Noonan综合征7例临床及遗传学分析

Clinical and genetic analysis of Noonan syndrome in 7 children

目的分析儿童Noonan综合征的临床及遗传学特征。方法收集2018年1月至12月诊断的7例Noonan综合征患儿的临床资料,通过全外显子联合Sanger测序完成家系分析和解读。结果男4例、女3例,均因身高增长缓慢就诊,诊断中位年龄3岁3个月(8个月~13岁1个月)。6例患儿具有Noonan综合征特征性面容,6例有色素沉着,以及头发卷曲、颈蹼、通贯掌、脊柱侧弯及隐睾等,6例患儿智力发育迟缓。4例患儿的生长激素激发试验峰值>10 ng/mL,类胰岛素生长因子均无异常;5例心脏结构异常,其中肺动脉瓣狭窄2例、房间隔缺损2例、二尖瓣关闭不全1例、室间隔增厚1例。7例患儿均发现PTPN11基因错义突变,6例为新生突变,1例为父源性,突变均符合ACMG致病性突变标准。结论 Noonan综合征以生长缓慢为主要表现,可有身材矮小、智力发育落后及特殊面容,高发心脏结构改变。PTPN11突变导致Noonan综合征均为错义突变,以新生突变为主。

Objective To explore the clinical and genetic characteristics of Noonan syndrome in children. MethodsThe clinical data of Noonan syndrome in 7 children diagnosed from January to December 2018 were collected. Familial analysis and interpretation were completed by whole exon sequencing and Sanger sequencing. Results Four boys and 3 girls visited the clinic for their short stature and the median age of diagnosis was 3 years and 3 months(8 months to 13 years and 1 month). Six children had characteristic features of Noonan syndrome, such as pigmentation, curly hair, webbed neck, palmthrough, scoliosis and cryptorchidism.
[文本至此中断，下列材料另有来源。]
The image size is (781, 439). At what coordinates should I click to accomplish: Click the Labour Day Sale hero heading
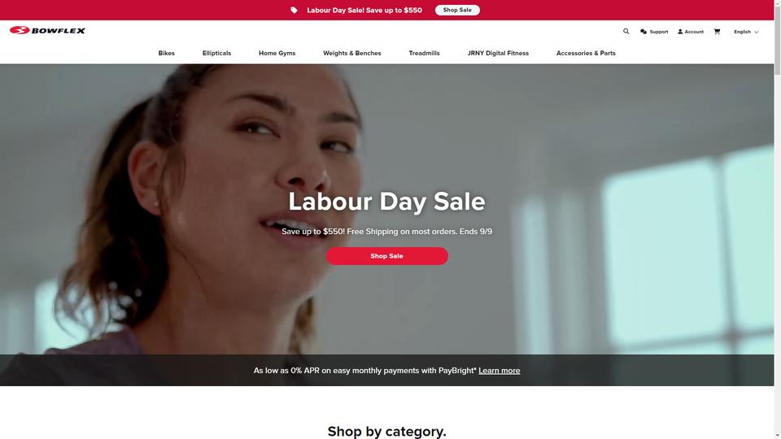tap(387, 202)
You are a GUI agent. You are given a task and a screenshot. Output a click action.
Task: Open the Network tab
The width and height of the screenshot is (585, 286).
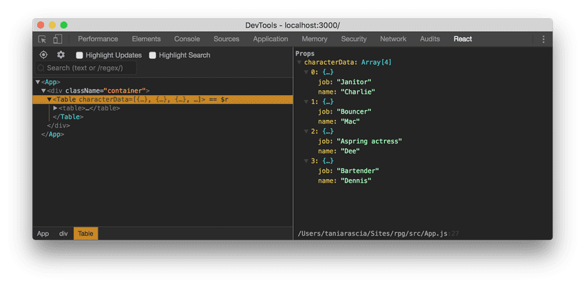pyautogui.click(x=393, y=39)
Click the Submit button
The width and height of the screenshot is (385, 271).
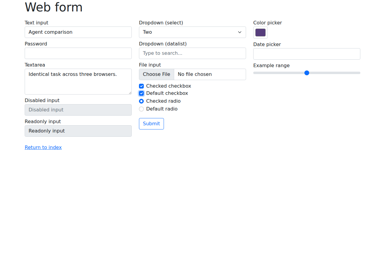151,124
Six children had mental retardation. Four children had a peak GH concentration>10 ng/mL in provocation test, and there was no abnormality of insulin-like growth factor. Abnormal cardiac structure was founded in 5 cases, including 2 cases of pulmonary stenosis, 2 cases of atrial septal defect, one case of mitral insufficiency and one case of hypertrophic ventricular septal. Missense mutations of PTPN11 gene were found in all 7 children, including 6 de novo mutations and one paternal mutation, and all these mutations were considered to be pathogenic according to the ACMG Practice Guideline. Conclusions Growth failure is the main presentation in patients with Noonan syndrome. Short stature, special facial features and mental retardation are common manifestations. Many cardiovascular phenotypes occur in Noonan syndrome. Noonan syndrome is caused by missense mutations in PTPN11, mainly de novo mutation.